I mentioned a while back that I had received my latest Criminology & Public Policy and that it had its usual valuable sets of articles. The lead set relates public perceptions and preferences of incarceration v. rehab for serious juvenile crime. Not real surprisingly, the study found that African-American participants favored rehab more than whites did, women more than men, high income more than low income, self-id’ed liberals more than self-id’ed conservatives. Of note, though, all the groups above saw rehab as valuable, enough for the authors to conclude that policymakers didn’t have to worry as much as they might think about backlash for supporting juvenile rehab. (Can’t academics be so cute and cuddly?)

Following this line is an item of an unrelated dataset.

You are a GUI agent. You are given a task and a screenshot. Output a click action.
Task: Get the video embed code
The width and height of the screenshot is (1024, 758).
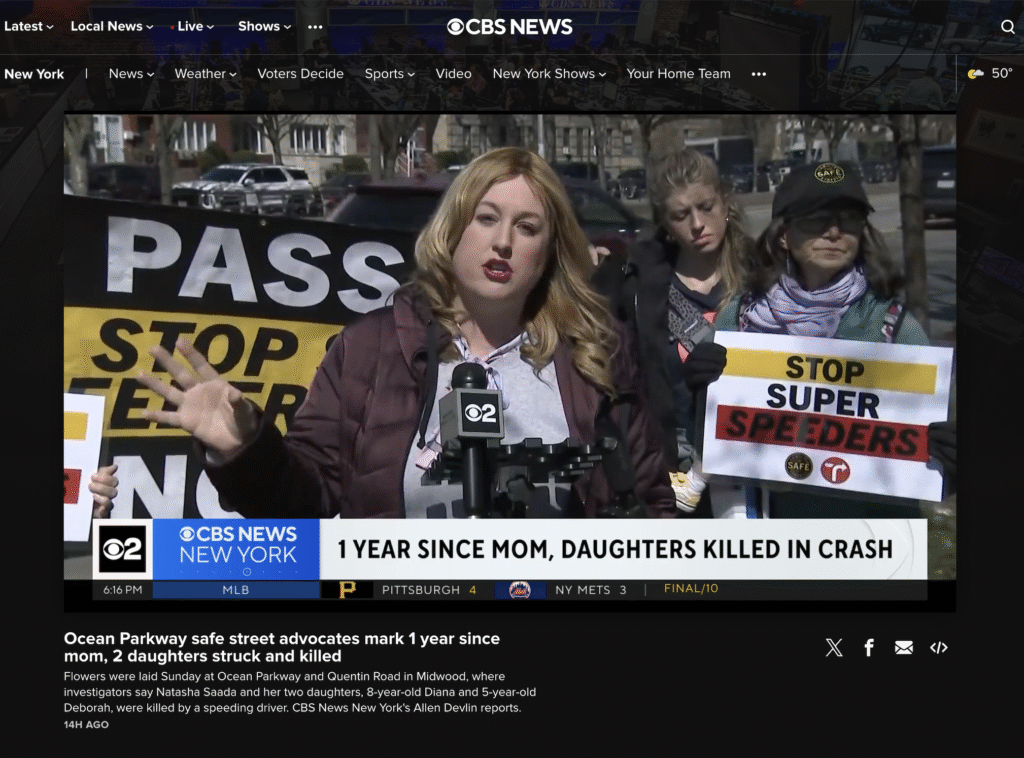[938, 648]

What’s of particular interest and value to me from this article, though, is its use of contingent valuation (CV) in its survey questioning. Simply put, CV methodology asks respondents not just if they support a policy but also how much they would pay for it. This allows more and better analysis of responses and, less positively, some tentative cost-benefit consideration. On average, the authors found that their respondents “expressed somewhat greater willingness to pay for rehabilitation ($98.10) than for longer incarceration ($80.97) of youths charged with serious crimes—and even greater willingness to pay for an early childhood prevention program ($125.71).”

It’s not just the greater precision of preference that I like about this approach. It’s that respondents are asked at all. Too often, studies and surveys do a “do you like crime?” thing that, of course, feeds the perception that cost is no limit given such strong public sentiment. But add a “if you had to pay” and you get a more reasoned and nuanced answer. It’s good to put respondents in the same position their policymakers are in. It’s even better to have them consider different options, like this study did.

Now, to be done fairly, those studies need to provide the most accurate info and data on the costs and benefits of the options provided. This is clearly ground for politics, but also a place where sentencing info systems and intensive evidence-based approaches we’ve discussed here can assist. I’ve worked with focus groups which explicitly had to discuss costs and benefits after initial surveying and then saw the changed responses when the initial “shoot all the b…...ds” reaction had to be filtered and talked through the others. It’s so important to get info out there in both a meaningful way and a responsible context (the latter usually disregarded by the “we need to get our message out better” folks). Making people actually use the info and be held to account for that use, as this study did, brings out the kind of deliberation democratic theorists advocate.

So, if you get a chance, pick up an issue and look at the study (not online). Its impact on juvenile sentencing will likely not be as valuable as its contribution to framing study and discussion for once on solid informational ground.